What this task involves: The word to find is "below". Copy each line of the material that contains it.

==*==

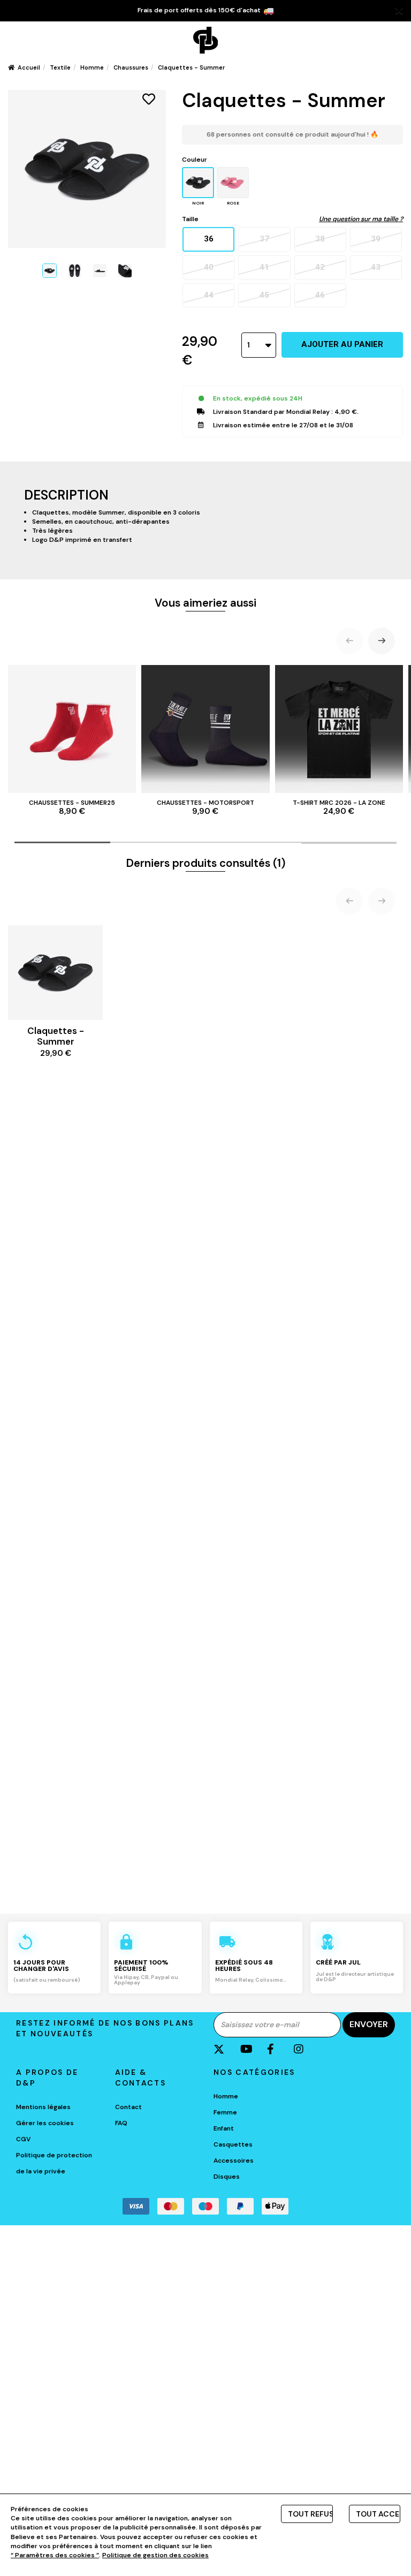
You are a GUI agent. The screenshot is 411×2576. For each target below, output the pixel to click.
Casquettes (233, 2144)
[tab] (62, 842)
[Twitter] (226, 2049)
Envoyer (368, 2024)
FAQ (121, 2123)
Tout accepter (378, 2514)
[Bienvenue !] (205, 40)
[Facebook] (279, 2049)
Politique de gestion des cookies (155, 2555)
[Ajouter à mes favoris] (148, 99)
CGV (23, 2139)
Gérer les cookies (45, 2123)
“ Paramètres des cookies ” (55, 2555)
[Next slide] (381, 641)
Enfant (224, 2128)
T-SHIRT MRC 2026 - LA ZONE (339, 807)
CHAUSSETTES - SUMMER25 (72, 807)
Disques (227, 2176)
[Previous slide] (349, 641)
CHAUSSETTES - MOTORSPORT (205, 807)
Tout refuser (310, 2514)
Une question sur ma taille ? (361, 219)
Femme (225, 2112)
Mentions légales (43, 2107)
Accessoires (234, 2160)
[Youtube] (252, 2049)
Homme (226, 2096)
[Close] (399, 10)
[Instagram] (306, 2049)
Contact (128, 2107)
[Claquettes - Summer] (49, 270)
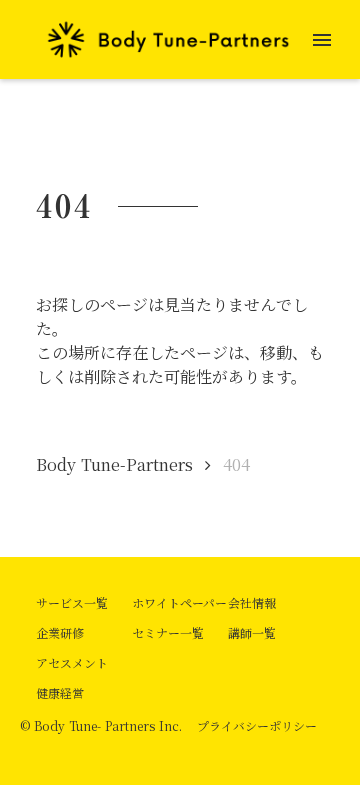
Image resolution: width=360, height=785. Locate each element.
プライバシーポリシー (257, 726)
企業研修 (60, 632)
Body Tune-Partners (114, 464)
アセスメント (72, 662)
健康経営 (60, 692)
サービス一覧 (72, 602)
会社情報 (252, 602)
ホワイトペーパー (179, 602)
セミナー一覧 (168, 632)
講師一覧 (252, 632)
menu (322, 40)
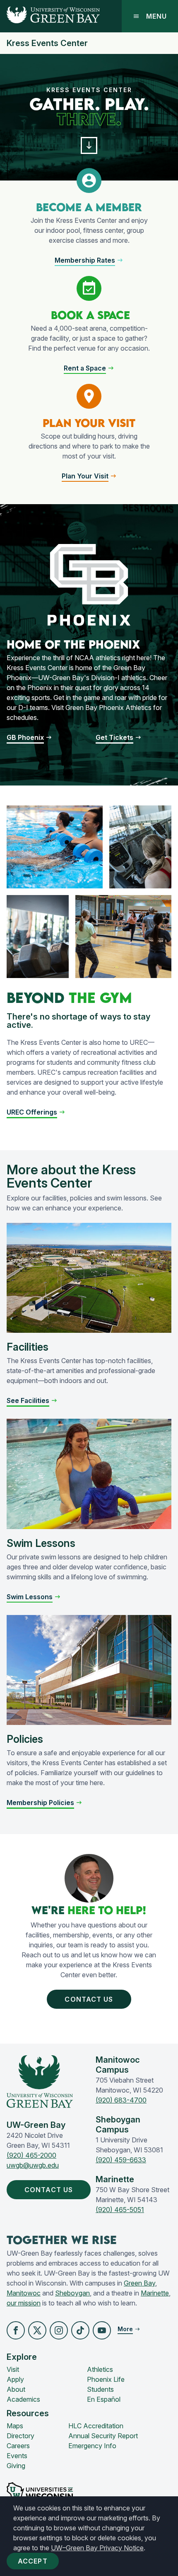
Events (17, 2456)
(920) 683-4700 (121, 2100)
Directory (20, 2436)
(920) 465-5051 (120, 2209)
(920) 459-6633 (121, 2160)
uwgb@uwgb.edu (33, 2165)
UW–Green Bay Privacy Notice (97, 2548)
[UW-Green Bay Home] (50, 16)
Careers (18, 2446)
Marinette (155, 2293)
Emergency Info (92, 2446)
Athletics (100, 2369)
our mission (24, 2303)
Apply (15, 2379)
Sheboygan (72, 2293)
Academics (23, 2399)
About (16, 2389)
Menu (156, 16)
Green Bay (139, 2283)
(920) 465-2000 (31, 2155)
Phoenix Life (106, 2379)
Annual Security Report (103, 2436)
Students (100, 2389)
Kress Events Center (47, 43)
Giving (16, 2465)
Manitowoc (24, 2293)
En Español (103, 2399)
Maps (15, 2426)
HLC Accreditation (95, 2426)
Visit (13, 2369)
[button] (89, 145)
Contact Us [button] (89, 1999)
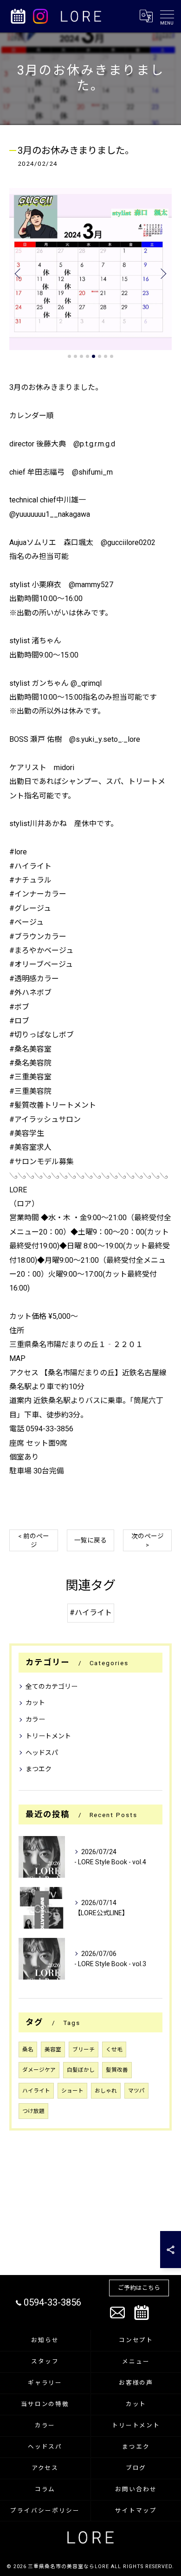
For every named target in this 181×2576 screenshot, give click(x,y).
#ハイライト (91, 1612)
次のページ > (147, 1540)
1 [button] (69, 356)
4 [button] (87, 356)
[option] (90, 269)
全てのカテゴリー (52, 1686)
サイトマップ (136, 2510)
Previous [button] (18, 273)
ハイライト (36, 2090)
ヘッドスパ (42, 1752)
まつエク (39, 1769)
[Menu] (166, 16)
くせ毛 (114, 2049)
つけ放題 (33, 2111)
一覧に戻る (90, 1540)
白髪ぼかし (81, 2070)
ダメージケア (39, 2070)
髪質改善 (117, 2070)
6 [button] (99, 356)
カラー (35, 1719)
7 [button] (105, 356)
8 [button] (111, 356)
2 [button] (75, 356)
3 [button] (81, 356)
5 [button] (93, 356)
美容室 (53, 2049)
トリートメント (48, 1736)
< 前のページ (33, 1540)
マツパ (136, 2090)
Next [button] (162, 273)
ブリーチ (83, 2049)
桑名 (27, 2049)
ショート (72, 2090)
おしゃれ (106, 2090)
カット (35, 1702)
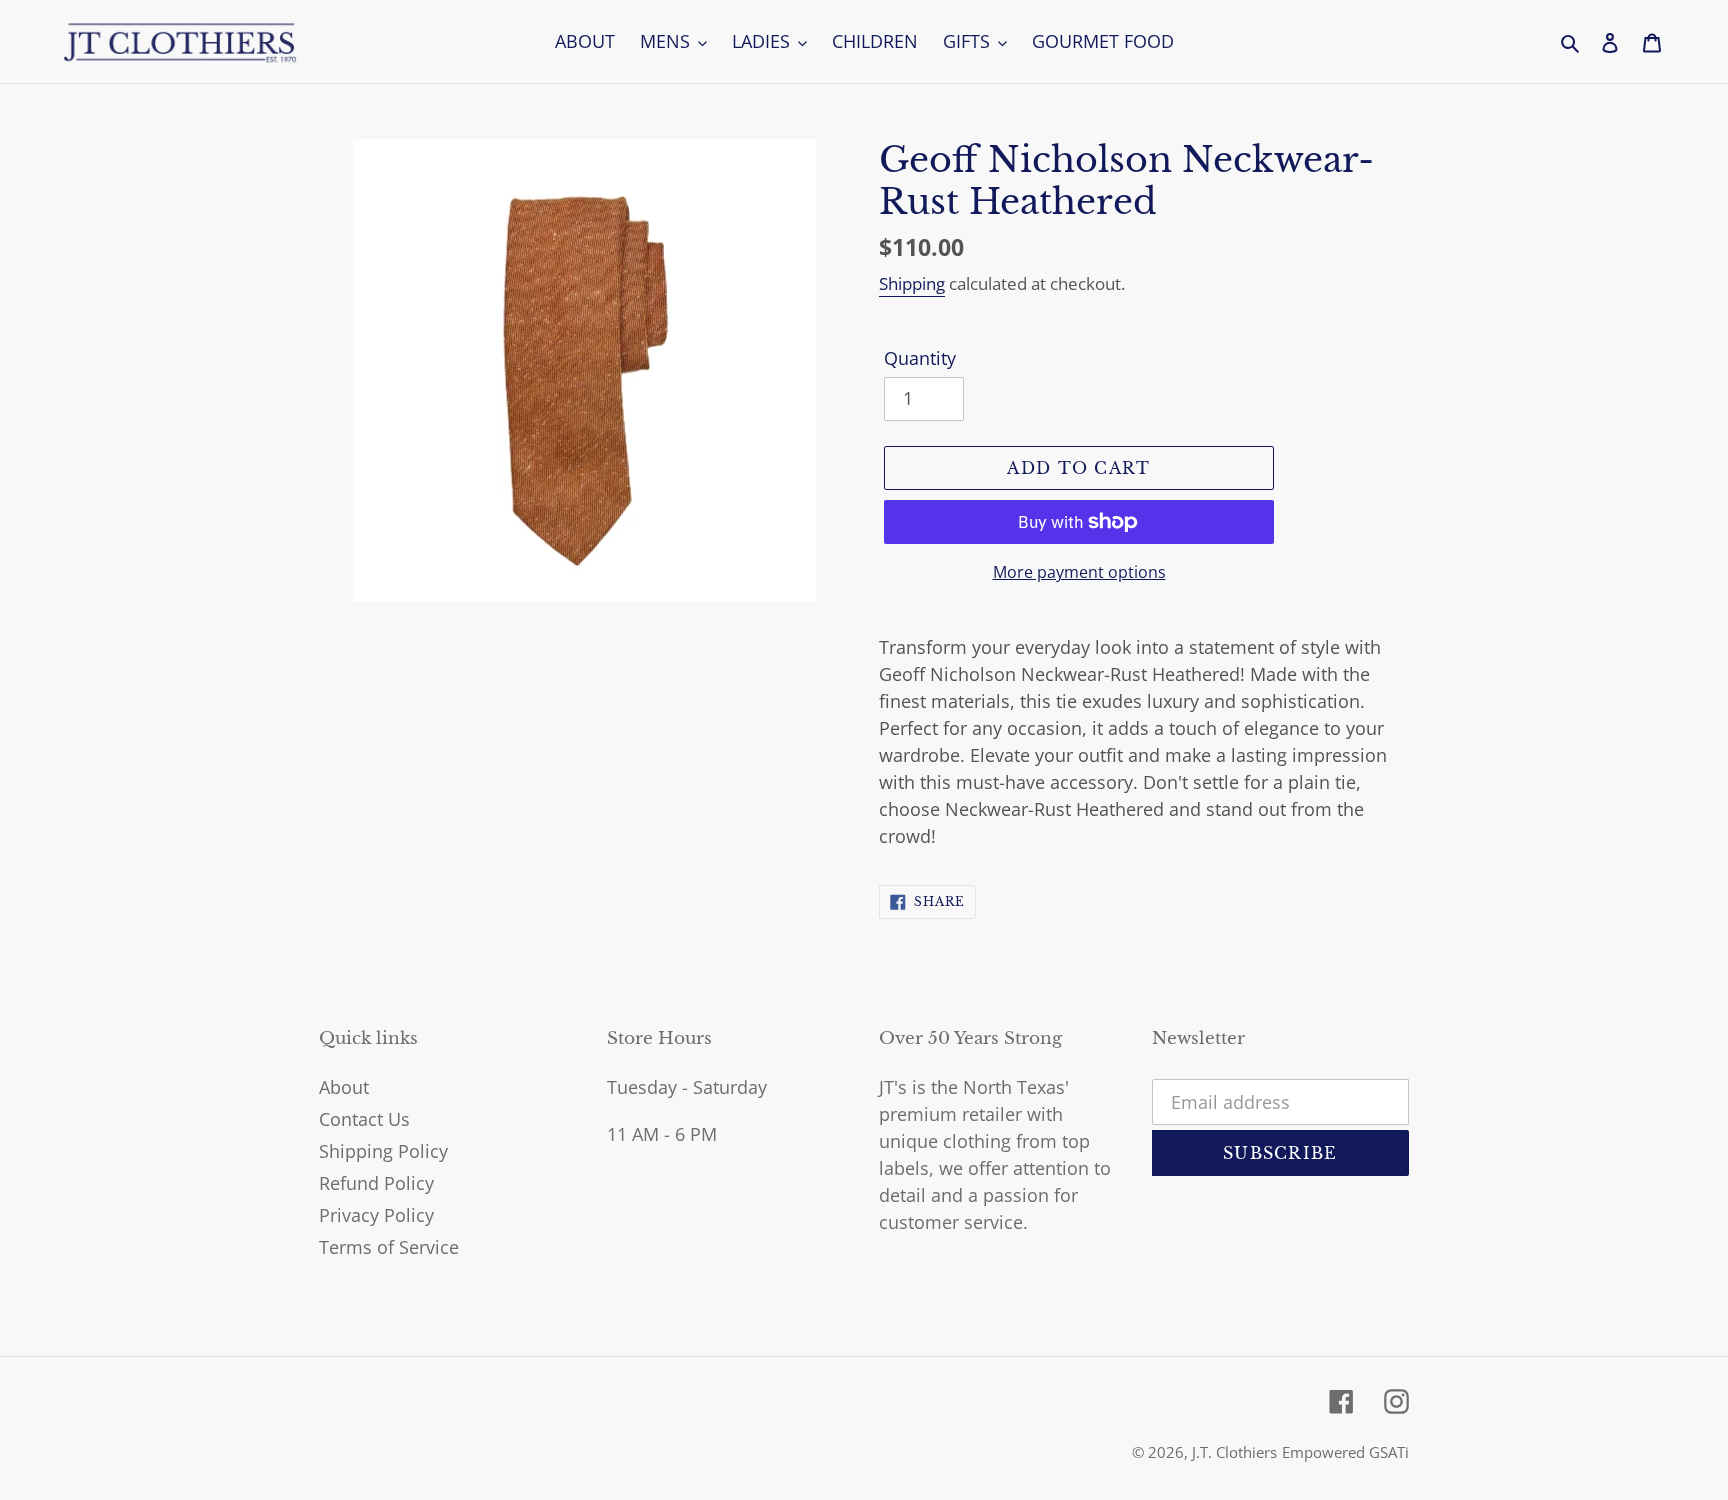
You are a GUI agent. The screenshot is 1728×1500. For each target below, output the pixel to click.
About (344, 1087)
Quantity (920, 358)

==*==

Solution for this problem:
You are a GUI agent. The screenshot is 411×2576. For each target below, output the pixel to click.
You are a GUI agent. The screenshot is 1728×1500. For each target below, output the pixel to click.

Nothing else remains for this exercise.